K-Nearest Neighbors (KNN)¶
Structure
- Introduction
- The Math
- Problem Class
- Implementation — applied to the Wine dataset
- Results
- Limitations
1. Introduction¶
K-Nearest Neighbors is one of the simplest and most intuitive classification algorithms: to classify a new point, find the K training examples that are closest to it and take a vote. The majority class among those K neighbors becomes the prediction.
There is no training phase in the traditional sense — the algorithm memorises the entire dataset and does all the work at prediction time. This makes it a lazy learner: it defers computation until a query arrives.
Intuition: imagine dropping an unlabelled wine sample into a room full of labelled bottles. KNN says: look at the K most similar bottles nearby, and whichever label appears most often among them is your best guess for the new sample.
The key decision is K:
- K=1 — the prediction is whatever the single nearest neighbor is. Very sensitive to noise and outliers
- Large K — the prediction is based on many neighbors, smoothing out noise but potentially blurring genuine class boundaries
- The right K is somewhere in between, found by trying several values and measuring test error
Distance metric matters too. Euclidean distance is the standard, but it assumes all features are equally important and on the same scale — which is why standardisation is essential.
2. The Math¶
Prediction¶
Let $\text{KNN}(x)$ be the set of $K$ training points closest to $x$ under some distance metric $d(\cdot, \cdot)$. The predicted label is:
$$\hat{y} = \underset{c}{\arg\max} \sum_{(x^{(i)}, y^{(i)}) \in \text{KNN}(x)} \mathbf{1}[y^{(i)} = c]$$
Distance metrics¶
Euclidean distance: $$d(x, x') = \|x - x'\|_2 = \sqrt{\sum_{j=1}^{d}(x_j - x'_j)^2}$$
Cosine similarity (not sensitive to vector magnitude): $$\text{sim}(x, x') = \frac{x \cdot x'}{\|x\|\|x'\|}$$
Weighted KNN¶
Closer neighbors can be given more influence by weighting by inverse distance:
$$\hat{y} = \underset{c}{\arg\max} \sum_{i \in \text{KNN}(x)} \frac{1}{d(x^{(i)}, x)} \cdot \mathbf{1}[y^{(i)} = c]$$
import numpy as np
import matplotlib.pyplot as plt
fig, axes = plt.subplots(1, 3, figsize=(16, 4))

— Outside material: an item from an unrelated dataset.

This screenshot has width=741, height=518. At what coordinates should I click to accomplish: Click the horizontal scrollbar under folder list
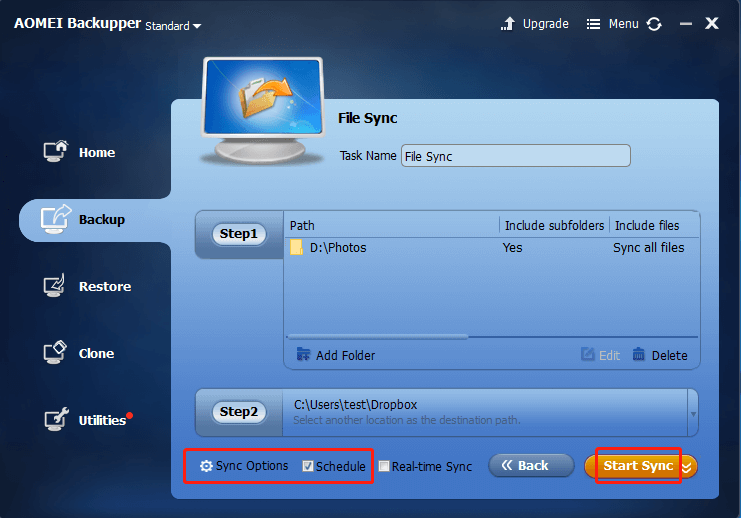377,337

rng = np.random.default_rng(7)
# Synthetic 3-class data for illustration
centers = [[-2, -2], [2, -1], [0, 3]]
class_colors = ['steelblue', 'tomato', 'seagreen']
X_demo, y_demo = [], []
for i, c in enumerate(centers):
pts = rng.multivariate_normal(c, [[0.5,0],[0,0.5]], 30)
X_demo.append(pts); y_demo.extend([i]*30)
X_demo = np.vstack(X_demo); y_demo = np.array(y_demo)
query = np.array([0.5, 0.0])
# ── Diagram 1: K=1 ────────────────────────────────────────────────────────────
for ax, K, title in [(axes[0], 1, 'K=1 (single nearest neighbor)'),
(axes[1], 5, 'K=5 (majority vote)'),
(axes[2], 15, 'K=15 (many neighbors)')]:
for i, col in enumerate(class_colors):
m = y_demo == i
ax.scatter(X_demo[m,0], X_demo[m,1], c=col, edgecolors='k', s=30, alpha=0.7, zorder=3)
dists = np.linalg.norm(X_demo - query, axis=1)
knn_idx = np.argsort(dists)[:K]
for idx in knn_idx:
ax.plot([query[0], X_demo[idx,0]], [query[1], X_demo[idx,1]],
'k-', lw=1, alpha=0.5, zorder=2)
votes = [int((y_demo[knn_idx] == i).sum()) for i in range(3)]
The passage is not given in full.